# [Source data]

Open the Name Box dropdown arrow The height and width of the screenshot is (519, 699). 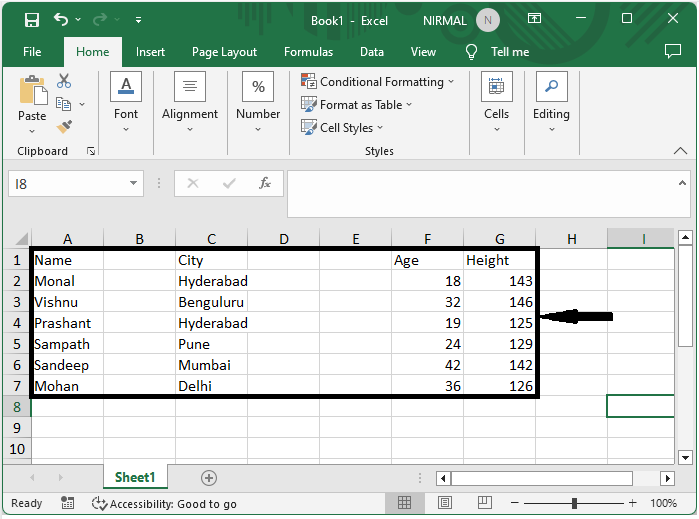(x=135, y=184)
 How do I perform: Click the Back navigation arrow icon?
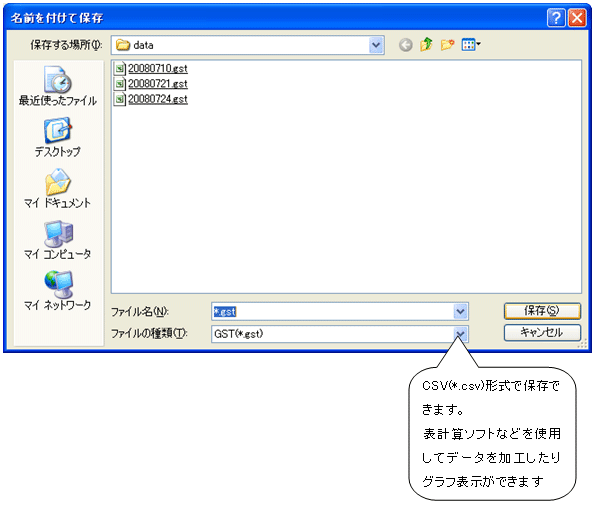click(x=406, y=45)
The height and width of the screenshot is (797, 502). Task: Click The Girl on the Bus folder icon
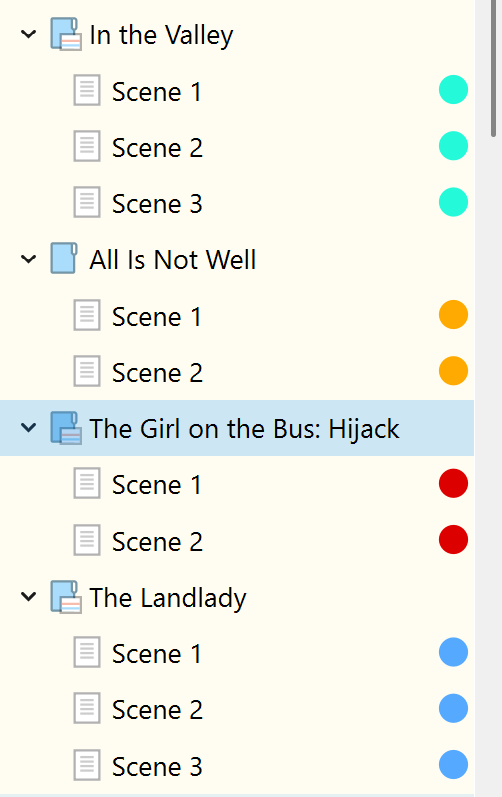66,428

# [What the task requires]
Exactly the lines from the one containing "The height and width of the screenshot is (797, 502)." through the last line of the data above should be output, both ends included, with every picture left out.

# [Solution]
The height and width of the screenshot is (797, 502). Task: Click The Girl on the Bus folder icon
66,428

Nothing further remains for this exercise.